On Thu, Apr 20, 2017 at 12:27 PM, Julian Taylor <jtaylor.debian@googlemail.com> wrote:
>
> On 20.04.2017 20:53, Robert Kern wrote:
> > On Thu, Apr 20, 2017 at 6:15 AM, Julian Taylor
> > <jtaylor.debian@googlemail.com <mailto:jtaylor.debian@googlemail.com>>
> > wrote:
> >
> >> Do you have comments on how to go forward, in particular in regards to
> >> new dtype vs modify np.unicode?
> >
> > Can we restate the use cases explicitly? I feel like we ended up with
> > the current sub-optimal situation because we never really laid out the
> > use cases. We just felt like we needed bytestring and unicode dtypes,
> > more out of completionism than anything, and we made a bunch of
> > assumptions just to get each one done. I think there may be broad
> > agreement that many of those assumptions are "wrong", but it would be
> > good to reference that against concretely-stated use cases.
>
> We ended up in this situation because we did not take the opportunity to
> break compatibility when python3 support was added.

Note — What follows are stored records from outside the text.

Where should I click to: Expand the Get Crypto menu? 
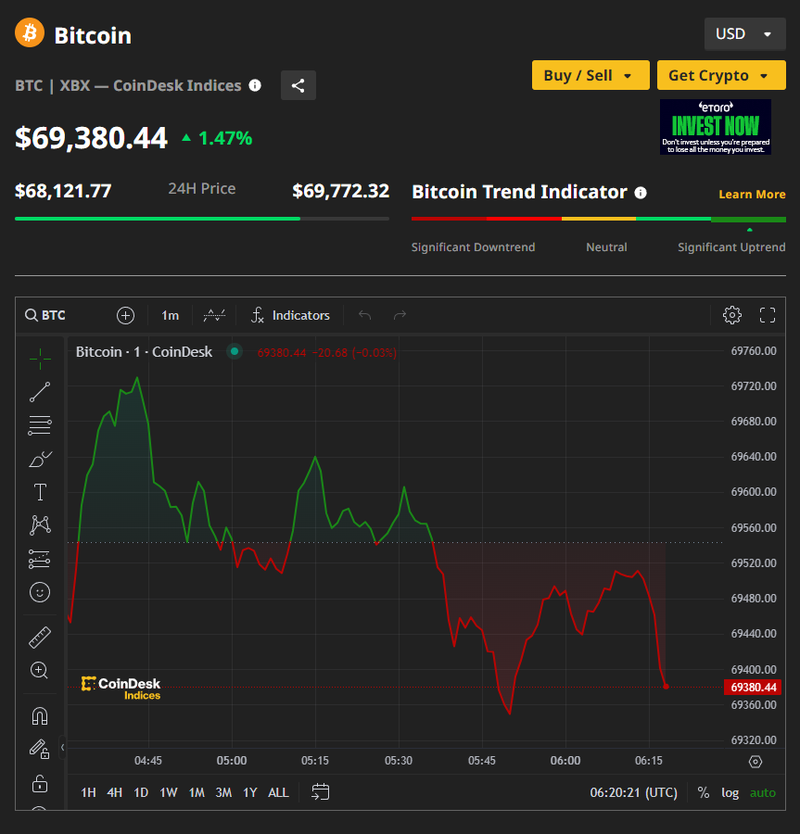point(720,75)
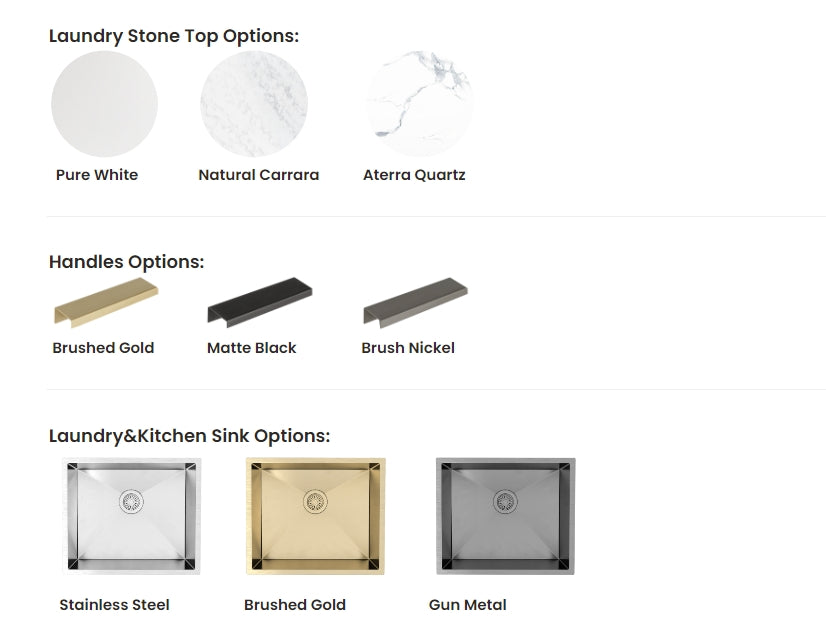Click the Matte Black handle label
The height and width of the screenshot is (643, 826).
[250, 348]
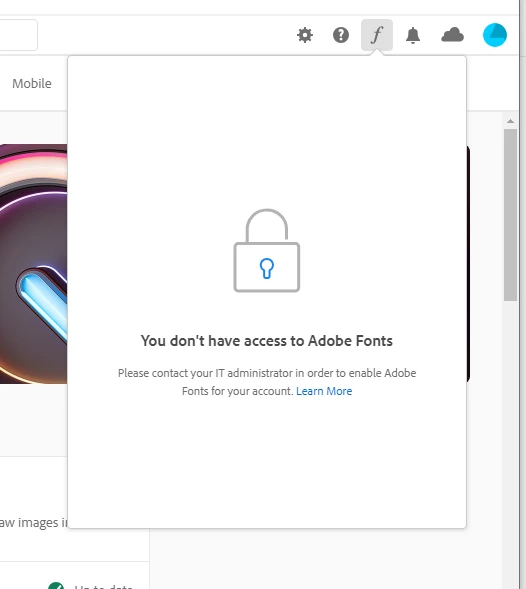Click the vertical scrollbar thumb
Viewport: 526px width, 589px height.
click(x=510, y=215)
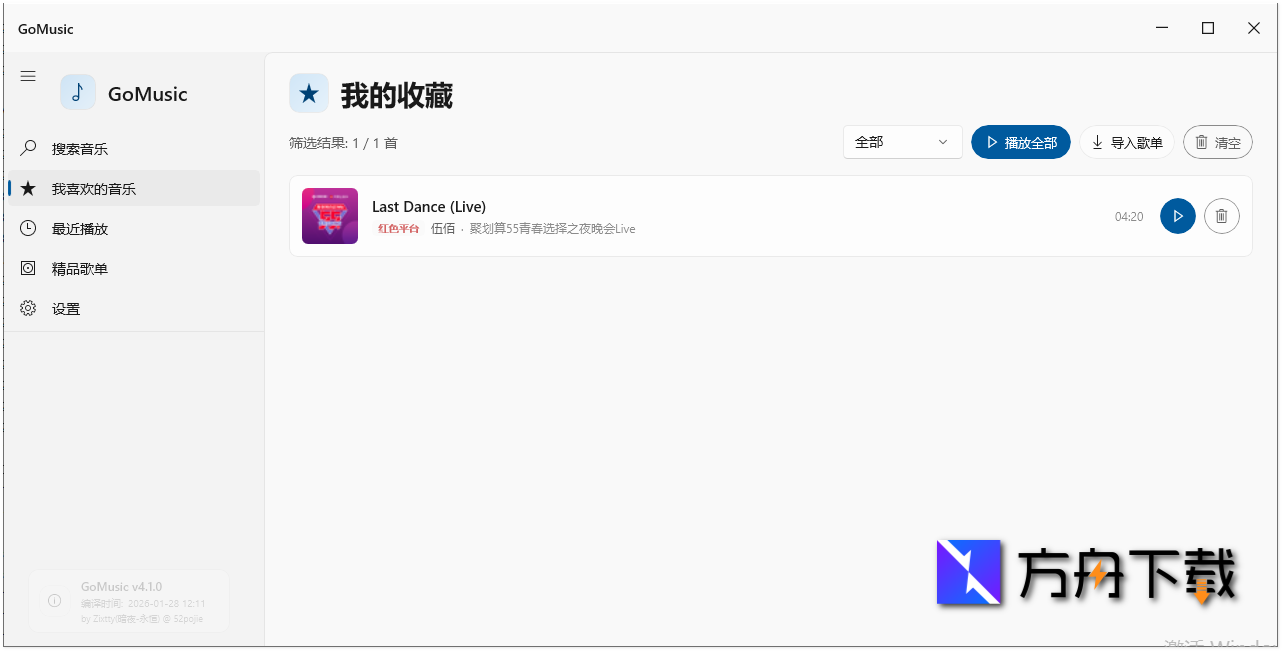Open the 精品歌单 curated playlists section
The width and height of the screenshot is (1282, 651).
(80, 268)
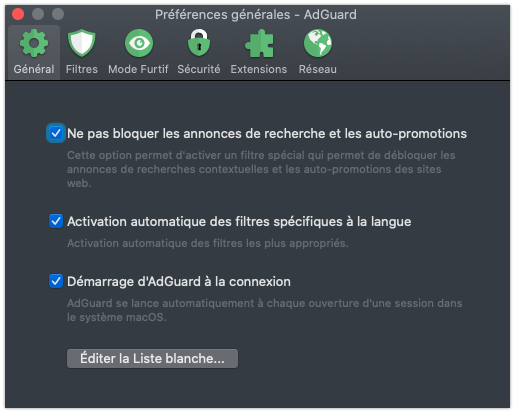Disable Démarrage d'AdGuard à la connexion checkbox
The image size is (515, 413).
coord(56,281)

Oh, the root cause I'm thinking of long predates Python 3, or even numpy 1.0. There never was an explicitly fleshed out use case for unicode arrays other than "Python has unicode strings, so we should have a string dtype that supports it". Hence the "we only support UCS4" implementation; it's not like anyone *wants* UCS4 or interoperates with UCS4, but it does represent all possible Unicode strings. The Python 3 transition merely exacerbated the problem by making Unicode strings the primary string type to work with. I don't really want to ameliorate the exacerbation without addressing the root problem, which is worth solving.

I will put this down as a marker use case: Support HDF5's fixed-width UTF-8 arrays.

--
Robert Kern